Baylor College of Dentistry

Dental care on the road and tackling tooth injuries

Ah…summertime. The great outdoors beckon. Thousands of Americans will spend their vacations hiking the trails of Texas and the national parks.

Once on the trail, these happy campers may trek miles from civilization. They set off in anticipation with full packs, strong hiking boots and big smiles. Dentists at the Texas A& M Health Science Center Baylor College of Dentistry say those smiles, if not properly cared for, can make for an agonizing hike home.

In addition to tetanus shots, dental care should be included in travel preparation, especially when headed to remote destinations. To prevent problems, a routine dental checkup prior to travel is best.

Proper oral hygiene should remain part of any backpacker’s daily ritual. If toothpaste isn’t available, dentists say, brush the teeth with a wet or dry toothbrush. No toothbrush either? Clean those pearly whites with a soft cloth, a finger or even the chewed end of a stick shaped into a makeshift brush.

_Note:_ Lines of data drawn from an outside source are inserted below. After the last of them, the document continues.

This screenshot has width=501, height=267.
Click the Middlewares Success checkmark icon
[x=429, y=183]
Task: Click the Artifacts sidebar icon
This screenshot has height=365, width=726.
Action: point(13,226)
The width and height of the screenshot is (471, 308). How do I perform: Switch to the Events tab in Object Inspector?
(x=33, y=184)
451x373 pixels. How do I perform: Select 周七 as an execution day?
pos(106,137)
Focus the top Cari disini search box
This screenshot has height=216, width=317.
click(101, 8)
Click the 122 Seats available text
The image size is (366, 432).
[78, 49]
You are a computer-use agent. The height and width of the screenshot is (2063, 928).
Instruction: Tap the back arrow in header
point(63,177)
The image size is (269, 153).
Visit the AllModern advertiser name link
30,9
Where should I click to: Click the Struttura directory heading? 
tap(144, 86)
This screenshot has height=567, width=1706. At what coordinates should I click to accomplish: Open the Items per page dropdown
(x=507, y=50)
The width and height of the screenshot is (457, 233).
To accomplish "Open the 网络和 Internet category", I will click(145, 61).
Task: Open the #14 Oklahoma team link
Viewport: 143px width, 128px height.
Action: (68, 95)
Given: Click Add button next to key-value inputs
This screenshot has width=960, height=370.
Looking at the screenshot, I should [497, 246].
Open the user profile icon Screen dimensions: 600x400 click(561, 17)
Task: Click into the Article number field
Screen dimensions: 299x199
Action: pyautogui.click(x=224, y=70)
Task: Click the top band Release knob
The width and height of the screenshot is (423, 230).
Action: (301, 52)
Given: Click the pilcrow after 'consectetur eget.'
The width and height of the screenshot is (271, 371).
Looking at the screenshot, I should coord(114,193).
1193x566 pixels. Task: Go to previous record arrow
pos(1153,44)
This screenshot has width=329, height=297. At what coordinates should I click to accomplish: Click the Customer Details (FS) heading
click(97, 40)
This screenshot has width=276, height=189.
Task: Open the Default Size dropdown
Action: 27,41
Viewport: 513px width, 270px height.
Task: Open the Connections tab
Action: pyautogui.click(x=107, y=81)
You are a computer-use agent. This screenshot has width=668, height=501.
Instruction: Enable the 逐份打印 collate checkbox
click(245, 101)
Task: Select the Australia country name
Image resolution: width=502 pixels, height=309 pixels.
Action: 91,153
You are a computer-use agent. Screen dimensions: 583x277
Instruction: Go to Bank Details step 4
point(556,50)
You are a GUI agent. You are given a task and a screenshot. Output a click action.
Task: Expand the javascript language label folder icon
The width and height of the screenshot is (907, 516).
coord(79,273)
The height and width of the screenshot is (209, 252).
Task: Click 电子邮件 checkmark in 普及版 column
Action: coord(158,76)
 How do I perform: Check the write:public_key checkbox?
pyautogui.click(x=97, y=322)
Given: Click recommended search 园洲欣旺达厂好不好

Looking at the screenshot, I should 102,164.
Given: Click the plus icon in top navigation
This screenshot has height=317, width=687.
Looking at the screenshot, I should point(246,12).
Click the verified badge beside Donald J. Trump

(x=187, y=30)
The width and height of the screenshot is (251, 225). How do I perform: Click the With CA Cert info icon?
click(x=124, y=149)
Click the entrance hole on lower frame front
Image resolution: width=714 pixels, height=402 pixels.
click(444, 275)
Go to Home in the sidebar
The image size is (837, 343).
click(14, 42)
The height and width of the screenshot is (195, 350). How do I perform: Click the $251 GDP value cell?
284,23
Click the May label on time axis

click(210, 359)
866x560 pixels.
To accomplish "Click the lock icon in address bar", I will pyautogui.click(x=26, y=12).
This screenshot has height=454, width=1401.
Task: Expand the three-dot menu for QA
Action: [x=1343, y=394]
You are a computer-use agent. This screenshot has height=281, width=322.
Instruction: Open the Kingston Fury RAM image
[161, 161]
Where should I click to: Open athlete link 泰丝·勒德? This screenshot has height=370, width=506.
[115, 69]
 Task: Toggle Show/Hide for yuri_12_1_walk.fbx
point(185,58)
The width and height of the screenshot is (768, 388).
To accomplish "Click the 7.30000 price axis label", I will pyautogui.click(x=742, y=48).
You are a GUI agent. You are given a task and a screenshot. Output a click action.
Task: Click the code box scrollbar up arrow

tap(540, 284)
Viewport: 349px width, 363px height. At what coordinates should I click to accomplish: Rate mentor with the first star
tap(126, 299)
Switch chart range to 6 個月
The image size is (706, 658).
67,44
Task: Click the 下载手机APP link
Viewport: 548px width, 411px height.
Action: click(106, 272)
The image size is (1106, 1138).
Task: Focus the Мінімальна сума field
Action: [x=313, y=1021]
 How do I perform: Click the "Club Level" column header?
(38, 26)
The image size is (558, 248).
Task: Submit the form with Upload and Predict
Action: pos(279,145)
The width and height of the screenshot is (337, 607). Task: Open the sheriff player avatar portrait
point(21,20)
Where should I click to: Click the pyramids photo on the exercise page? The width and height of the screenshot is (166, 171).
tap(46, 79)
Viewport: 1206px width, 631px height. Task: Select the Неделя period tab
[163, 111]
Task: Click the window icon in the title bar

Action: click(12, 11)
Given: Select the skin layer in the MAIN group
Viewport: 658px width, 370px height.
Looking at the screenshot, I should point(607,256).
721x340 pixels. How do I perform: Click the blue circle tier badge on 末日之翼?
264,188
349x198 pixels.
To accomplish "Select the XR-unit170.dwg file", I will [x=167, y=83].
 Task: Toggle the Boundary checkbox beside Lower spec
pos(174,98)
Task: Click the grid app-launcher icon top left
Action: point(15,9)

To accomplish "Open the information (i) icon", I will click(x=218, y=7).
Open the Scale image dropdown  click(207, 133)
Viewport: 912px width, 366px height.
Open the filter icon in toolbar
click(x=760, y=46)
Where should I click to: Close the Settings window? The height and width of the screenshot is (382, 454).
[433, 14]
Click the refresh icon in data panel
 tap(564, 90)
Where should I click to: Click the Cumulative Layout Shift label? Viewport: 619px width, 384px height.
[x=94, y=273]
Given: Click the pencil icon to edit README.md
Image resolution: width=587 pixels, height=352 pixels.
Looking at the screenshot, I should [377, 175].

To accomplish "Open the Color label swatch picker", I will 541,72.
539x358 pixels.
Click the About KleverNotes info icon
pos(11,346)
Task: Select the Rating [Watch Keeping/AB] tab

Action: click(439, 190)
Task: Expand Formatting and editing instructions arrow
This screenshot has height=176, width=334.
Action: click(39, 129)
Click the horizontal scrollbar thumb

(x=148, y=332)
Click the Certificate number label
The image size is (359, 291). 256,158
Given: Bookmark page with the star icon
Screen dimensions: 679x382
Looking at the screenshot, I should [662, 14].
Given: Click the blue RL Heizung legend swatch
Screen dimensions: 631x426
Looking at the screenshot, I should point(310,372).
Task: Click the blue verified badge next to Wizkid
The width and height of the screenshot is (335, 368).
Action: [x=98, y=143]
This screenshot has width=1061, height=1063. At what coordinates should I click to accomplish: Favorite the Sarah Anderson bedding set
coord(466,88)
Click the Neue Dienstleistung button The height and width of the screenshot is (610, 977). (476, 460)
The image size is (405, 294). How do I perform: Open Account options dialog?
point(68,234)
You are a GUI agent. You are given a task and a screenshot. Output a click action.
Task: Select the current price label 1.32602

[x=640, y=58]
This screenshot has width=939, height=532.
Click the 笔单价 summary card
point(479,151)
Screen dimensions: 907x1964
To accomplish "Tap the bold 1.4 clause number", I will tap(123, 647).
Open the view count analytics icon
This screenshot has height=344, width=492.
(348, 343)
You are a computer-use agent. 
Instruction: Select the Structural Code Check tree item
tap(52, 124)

Dr. Charles W. Wakefield, professor and director of the Advanced Education in General Dentistry Residency program at TAMHSC- Baylor College of Dentistry, says it is not a death sentence for a tooth if it is knocked out on the trail. The most important thing to remember is that the first 30 minutes after injury are the most crucial to the tooth’s future health.

Have the person bite down on cloth to slow bleeding, Dr. Wakefield says. Holding the tooth by the crown (the non-root area), wash it with sterile water and dilute with salt water (saline) or milk if it is available. Do not scrub the root surface. Try to reinsert the tooth after vigorously rinsing the mouth to remove any blood clot remnants, and then have the person hold it in place with gauze or cloth.

If the tooth cannot be reinserted, Dr. Wakefield says wash it as directed above and wrap in sterile gauze. Do not transport the tooth in water, but try to keep it from open air.

“If you have to transport a tooth, do not let it dry out; it must stay wet,” Dr. Wakefield says. “Placing the tooth in milk is best, or you can use saline. Another alternative is to put it in your mouth and hold between the cheek and teeth.”

Medications such as acetaminophen or ibuprofen may be taken for pain relief, but it is important to see a dentist as soon as possible.